= Medieval European Coinage =

Series of books

Medieval European Coinage 1 The Early Middle Ages (5th-10th centuries), 1986.

Medieval European Coinage is a book series on medieval coins published by Cambridge University Press in association with the Fitzwilliam Museum, Cambridge. The project was the idea of professor Philip Grierson (1910-2006) and Mark Blackburn (1953-2011) was the first general editor. It will cover the coinages of Europe for the period c.450-1500. It has been described as the "first comprehensive survey of European medieval coinages since the Traité de numismatique du moyen âge of Engel and Serrure" (1891-1905).

==Volumes==
The volumes so far published and announced are:

- 1. The Early Middle Ages (5th-10th Centuries). P. Grierson and M. A. S. Blackburn (published 1986).
- 2. Germany I: Western Germany. P. Ilisch (in preparation).
- 3. Germany II: North-eastern Germany
- 4. Germany III: Central and Southern Germany
- 5 (a). France I: The age of the denier. M. Bompaire (in preparation).
- 5 (b). France II: Later royal and feudal coinages.
- 6. The Iberian Peninsula. M. Crusafont, A. M. Balaguer (published 2013).
- 7 (a) The Low Countries I: The Early Coinage and the Pre-Burgundian South. P. Grierson, P. Spufford and S. Boffa (in preparation).
- 7 (b) The Low Countries II: The North and the Burgundian Period.

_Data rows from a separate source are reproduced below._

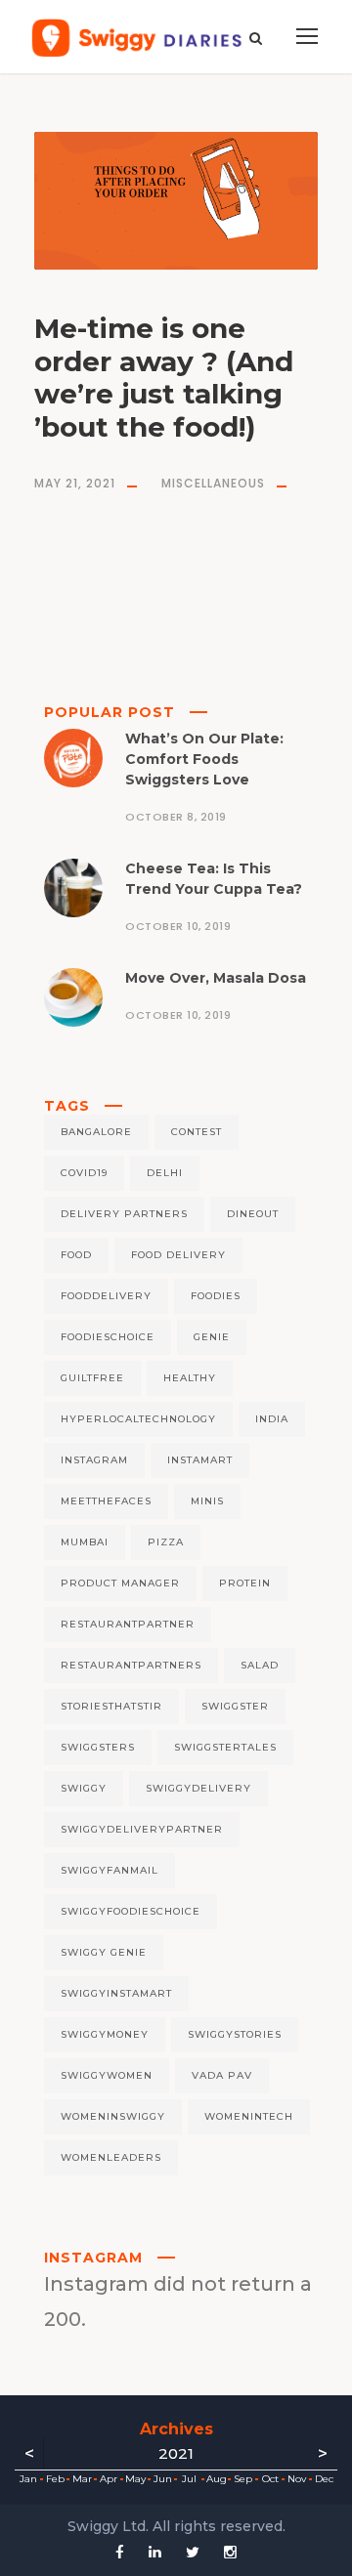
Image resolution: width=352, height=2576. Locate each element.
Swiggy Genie (104, 1952)
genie (212, 1336)
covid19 (84, 1172)
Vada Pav (222, 2075)
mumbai (85, 1542)
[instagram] (230, 2552)
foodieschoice (107, 1336)
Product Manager (120, 1583)
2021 (176, 2453)
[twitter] (192, 2552)
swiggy (84, 1788)
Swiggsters (98, 1747)
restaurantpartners (131, 1665)
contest (196, 1131)
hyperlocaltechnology (138, 1419)
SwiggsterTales (225, 1747)
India (271, 1419)
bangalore (96, 1131)
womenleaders (111, 2157)
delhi (165, 1172)
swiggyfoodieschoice (130, 1911)
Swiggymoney (105, 2034)
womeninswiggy (113, 2116)
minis (207, 1501)
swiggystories (235, 2034)
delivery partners (124, 1213)
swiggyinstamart (116, 1993)
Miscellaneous (213, 483)
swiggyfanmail (109, 1870)
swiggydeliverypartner (142, 1829)
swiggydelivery (198, 1788)
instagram (94, 1460)
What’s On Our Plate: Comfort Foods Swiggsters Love (204, 759)
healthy (189, 1378)
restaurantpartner (128, 1624)
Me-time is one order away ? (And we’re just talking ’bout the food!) (163, 377)
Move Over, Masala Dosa (215, 978)
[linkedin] (155, 2552)
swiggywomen (107, 2075)
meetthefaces (106, 1501)
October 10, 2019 (178, 926)
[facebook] (119, 2552)
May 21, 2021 (74, 483)
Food (76, 1254)
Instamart (200, 1460)
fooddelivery (106, 1295)
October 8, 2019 (176, 816)
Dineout (253, 1213)
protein (245, 1583)
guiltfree (92, 1378)
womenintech (248, 2116)
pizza (166, 1542)
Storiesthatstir (111, 1706)
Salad (260, 1665)
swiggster (235, 1706)
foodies (216, 1295)
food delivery (178, 1254)
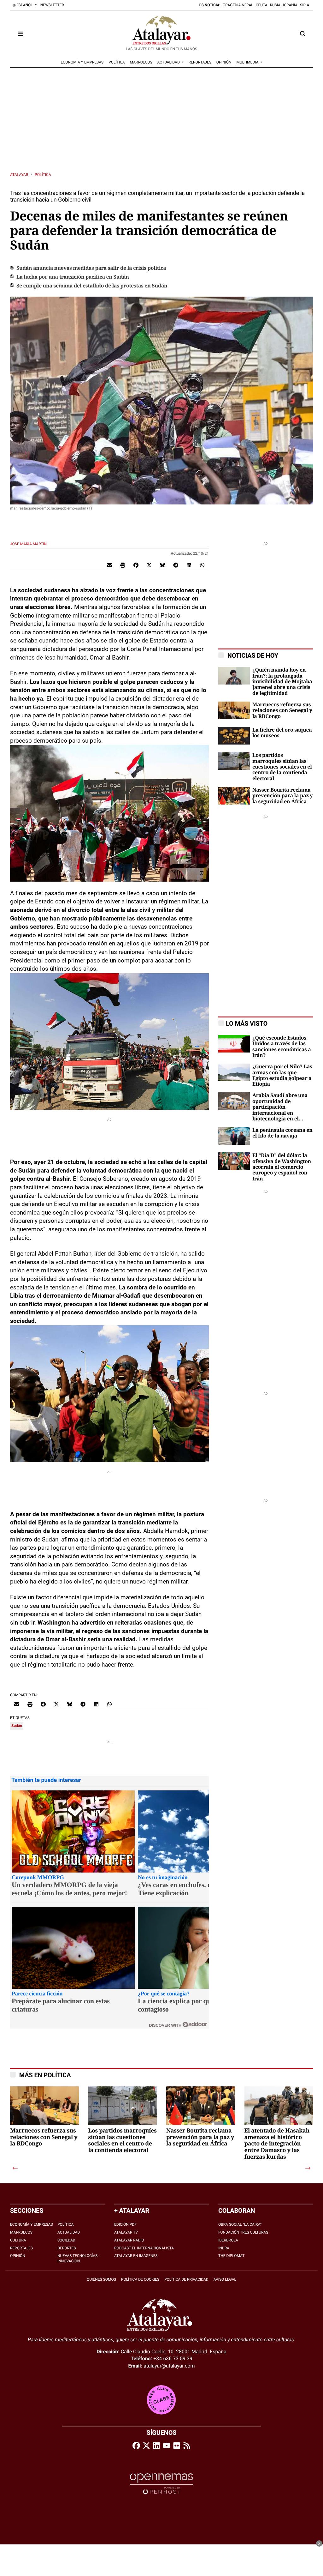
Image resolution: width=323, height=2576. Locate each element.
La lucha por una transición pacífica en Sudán (72, 277)
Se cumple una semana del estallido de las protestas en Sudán (91, 286)
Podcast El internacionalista (144, 2248)
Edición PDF (125, 2224)
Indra (223, 2248)
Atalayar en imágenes (136, 2255)
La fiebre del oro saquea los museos (282, 733)
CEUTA (261, 5)
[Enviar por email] (109, 565)
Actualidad (68, 2232)
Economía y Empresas (31, 2224)
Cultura (18, 2240)
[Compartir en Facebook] (136, 565)
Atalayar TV (126, 2232)
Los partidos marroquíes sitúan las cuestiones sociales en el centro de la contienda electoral (282, 767)
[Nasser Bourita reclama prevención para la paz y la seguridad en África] (234, 795)
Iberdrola (228, 2240)
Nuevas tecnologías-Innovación (78, 2258)
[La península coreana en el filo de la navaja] (234, 1135)
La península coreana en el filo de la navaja (282, 1133)
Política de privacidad (186, 2279)
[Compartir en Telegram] (175, 565)
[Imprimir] (122, 565)
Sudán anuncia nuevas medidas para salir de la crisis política (91, 268)
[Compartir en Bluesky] (162, 565)
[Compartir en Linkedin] (189, 565)
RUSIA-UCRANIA (283, 5)
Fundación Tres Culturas (243, 2232)
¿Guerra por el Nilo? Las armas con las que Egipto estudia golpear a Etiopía (282, 1075)
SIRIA (304, 5)
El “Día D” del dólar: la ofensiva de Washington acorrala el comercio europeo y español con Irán (281, 1167)
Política (43, 174)
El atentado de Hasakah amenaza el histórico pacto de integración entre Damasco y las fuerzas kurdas (277, 2144)
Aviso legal (225, 2279)
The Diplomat (231, 2255)
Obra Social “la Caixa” (239, 2224)
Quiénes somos (101, 2279)
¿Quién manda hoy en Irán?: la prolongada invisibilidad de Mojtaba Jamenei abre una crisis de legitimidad (282, 682)
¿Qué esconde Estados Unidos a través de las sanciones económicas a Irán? (281, 1047)
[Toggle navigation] (20, 34)
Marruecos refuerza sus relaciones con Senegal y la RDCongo (282, 711)
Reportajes (21, 2248)
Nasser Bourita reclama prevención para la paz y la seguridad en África (282, 796)
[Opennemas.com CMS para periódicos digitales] (161, 2484)
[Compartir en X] (149, 565)
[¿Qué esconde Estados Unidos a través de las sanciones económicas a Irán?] (234, 1043)
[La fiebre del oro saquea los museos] (234, 735)
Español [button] (24, 5)
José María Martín (29, 544)
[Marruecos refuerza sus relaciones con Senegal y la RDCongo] (234, 710)
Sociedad (66, 2240)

P. Grierson, P. Spufford and S. Boffa (in preparation).
- 8. Britain and Ireland, c.400-1066. R. Naismith (published 2017).
- 9. (a). British Isles, 1066–1279. M. Allen (in preparation).
- 9. (b). British Isles, 1279–1509.
- 10. The Nordic Countries. J. Steen Jensen and E. Screen (in preparation).
- 11. Hungary and the Balkans. E. Oberländer-Târnoveanu (in preparation).
- 12. Italy I: Northern Italy. W. R. Day Jr., M. Matzke and A. Saccocci (published 2016).
- 13. Italy II: Central Italy. W. R. Day Jr. (in preparation).
- 14. Italy III: South Italy, Sicily, Sardinia. P. Grierson and L. Travaini (published 1998).
- 15. Central and Eastern Europe. B. Paszkiewicz (in preparation).
- 16. The Latin East. J. Baker, R. Kelleher and R. Kool (in preparation).